Concluons en rappelant que le coing est bien sûr la base essentielle du fameux Cotignac d’Orléans. François 1er ou Charles de Gaulle, pour ne citer qu’eux, raffolaient de cette gourmandise.

Les bienfaits du coing pour votre peau

Les avantages cosmétiques du coing sont essentiellement dus à sa teneur en tanins, en mucilage, pectines et divers acides; aussi présente-t-il une importante activité hydratante et astringente :

  • Capacité hydratante : Les sucres contenus dans le coing sont capables d’adsorber l’eau, de maintenir l’équilibre hydrique de la couche cornée et d’arrêtez la déshydratation.
    De la même manière, les mucilages et la pectine sont d’excellents agents hydratants qui absorbent et retiennent l’eau. Ces biopolymères forment un film sur la surface de la peau, ce qui réduit la perte d’eau transépidermique (TEWL).
    Enfin, le potassium est un minéral important qui participe à la régulation de l’équilibre hydrique de la peau.
  • Action antioxydante : En raison de la présence d’acide férulique, le coing possède des propriétés antioxydantes bénéfiques pour la peau. Cet acide neutralise les radicaux libres (superoxyde, radicaux hydroxyle, oxyde nitrique) qui peuvent endommager les membranes cellulaires et l’ADN; il prévient également les dommages causés par les rayons UV (ceux-ci en effet augmentent drastiquement l’activité antioxydante).

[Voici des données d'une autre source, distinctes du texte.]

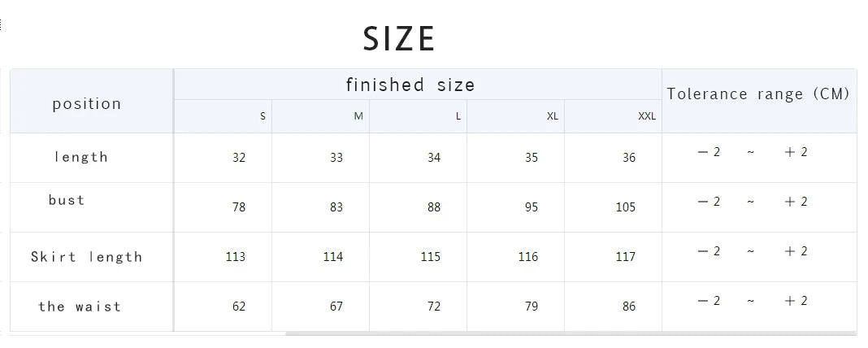Click the SIZE heading
Screen dimensions: 868x348
(x=399, y=39)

Il prévient également la peroxydation des lipides, aidant à réduire l’oxydation cellulaire.
    Dans une étude (Fattouch, 2007), il a été trouvé que l’extrait de coing avait un effet inhibiteur de 70-80% sur les radicaux DPPH.
    En outre, la teneur en vitamine C renforce la capacité antioxydante de cet extrait
  • Activité anti-inflammatoire : Shinomiya en 2009 a examiné l’effet d’un extrait de coing in vivo et in vitro. Ils ont montré une diminution significative du développement des lésions cutanées lors de l’application du coing. La concentration d’IgE a également été abaissée (d’une manière dépendante de la dose); l’expression de l’ARNm de la sous-unité gamma du récepteur d’IgE a également été réduite.
    La teneur en mucilage confère également des propriétés anti-inflammatoires. Ali en 2000 a mené une étude où des mucilages de coing ont été appliqués dans les plaies pour voir leur capacité à accélérer la guérison. Les résultats ont indiqué que les plaies se sont améliorées plus rapidement dans le groupe traité avec des mucilages de coings.
  • Activité dépurative : La propriété détoxifiante du coing est principalement due à sa teneur en tanins, qui sont des substances astringentes, ainsi qu’à sa teneur en fibres (pectine et mucilage). De plus, la présence d’acide malique apporte des bienfaits purifiants supplémentaires.

Charles Buet, dans « Castelvautour », écrivait « Suis-je enrhumé ? Dans ce cas n’avez-vous plus de cet excellent cotignac d’Orléans… ». Le coing fleure bon dans nos intérieurs, ravit nos palais et illumine notre peau. A fréquenter sans modération !

“… le mariage n’est ni un poison, ni un médicament. C’est une marmelade, une confiture, une friandise!” –  Arlecchino servitore di due padroni (1753) de Carlo Goldoni.